Swimming pool chemicals present no danger or hazard to you or your family if they are used and stored properly. This article explains what the risks are and how they can be simply avoided.
The chemicals that you use in your pool such as bromine or chlorine are corrosives and oxidisers – they can cause chemical burns or become highly combustible.
When used in the proper way and carefully stored they are completely safe but that doesn’t mean that they shouldn’t be treated with great respect.
If you think of just how much water is in your pool and that these chemicals must keep that water clean and sparkling and in balance then you have some idea of how concentrated and powerful they might be.
The single most important thing about handling pool chemicals is this: read and follow the instructions carefully. If there is anything you don’t understand, ask your pool chemical supplier for guidance.
All the chemicals that you use to treat your pool should be kept under lock and key and in a place where children, pets or indeed anybody else could get to them.

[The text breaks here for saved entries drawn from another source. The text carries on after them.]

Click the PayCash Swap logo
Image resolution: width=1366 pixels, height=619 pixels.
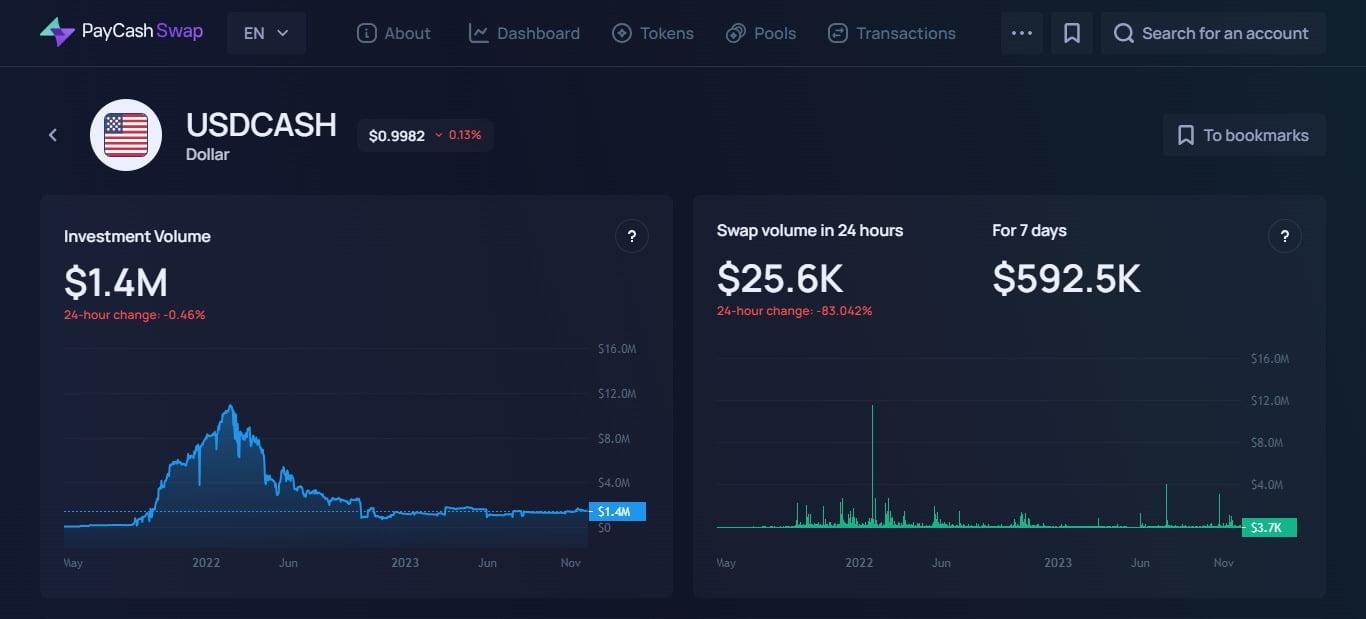pos(121,32)
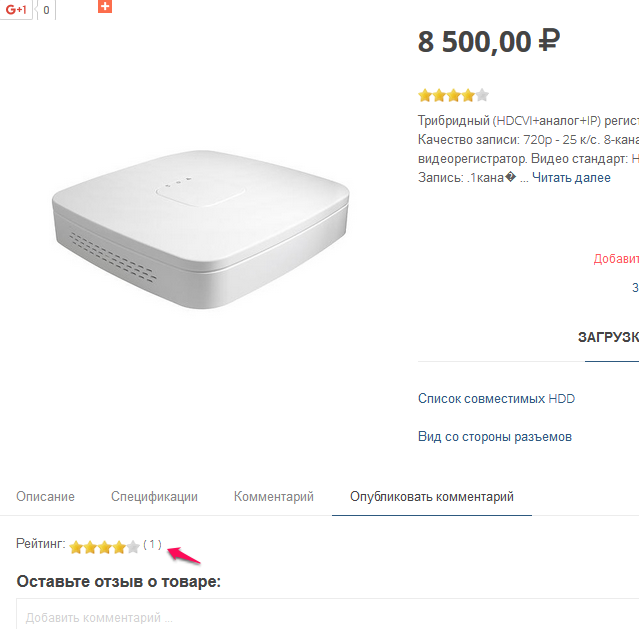Click the orange plus share icon
Image resolution: width=639 pixels, height=629 pixels.
105,6
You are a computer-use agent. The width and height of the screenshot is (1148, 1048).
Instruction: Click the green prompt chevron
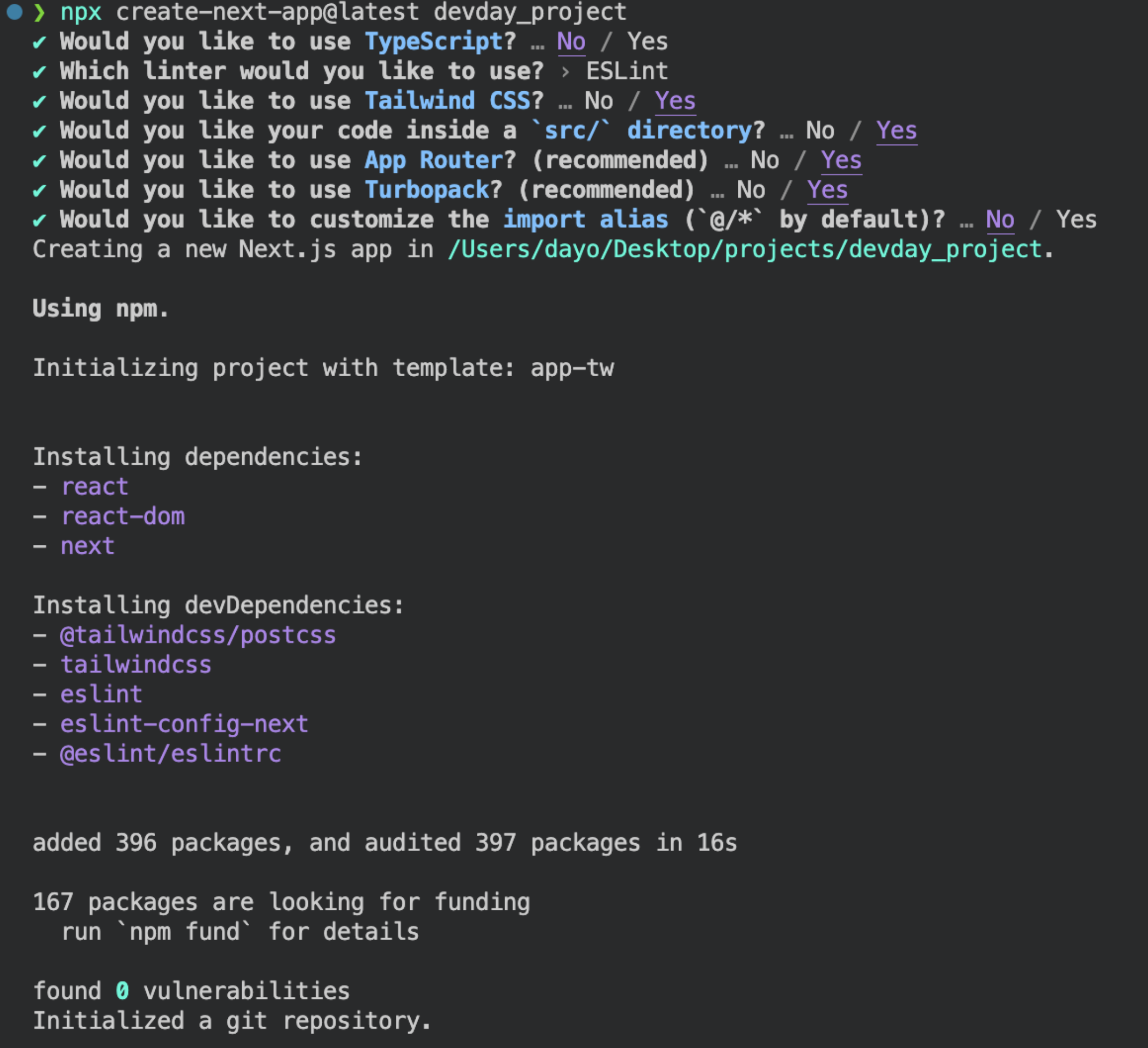[x=39, y=12]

Keep the chemicals in their original, air-tight containers, that way they will be clearly labelled and you can be sure that they are in a container that is suitable to the purpose.

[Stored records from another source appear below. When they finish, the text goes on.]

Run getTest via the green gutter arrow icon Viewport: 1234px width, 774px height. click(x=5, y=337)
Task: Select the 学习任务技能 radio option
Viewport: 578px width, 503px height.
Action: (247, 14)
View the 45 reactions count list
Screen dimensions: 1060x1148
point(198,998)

The storage area that you decide upon should be cool and dry and not expose the chemicals to direct sunlight. The storage area should also have adequate ventilation so that if one of the containers proved not to be air tight, fumes could not build up.
As chemicals can react with each other, they should be stored on separate shelves or at least sensibly spaced apart and not in one great pile.
These precautions will keep you and your family safe as well as prolonging the life of your pool chemicals and making sure that they work as efficiently as they should when put to the job of treating your pool.
Once the pool chemicals are in your pool and in the right dilution they are perfectly safe to swim in and even swallow but that certainly doesn’t mean that they are safe when they are in their more concentrated form.
For instance, the liquid chlorine that you might use in your pool is three times stronger than household bleach before the water in your pool dilutes it.
Corrosive chemicals will attack your skin and eyes just as readily as they will corrode metal.
Keep all the chemicals that you use separate from each other and that includes not using the same measuring jug or container for more than one chemical. If you mix the wrong things together by accident they could burst into flames, generate chlorine gas or even explode.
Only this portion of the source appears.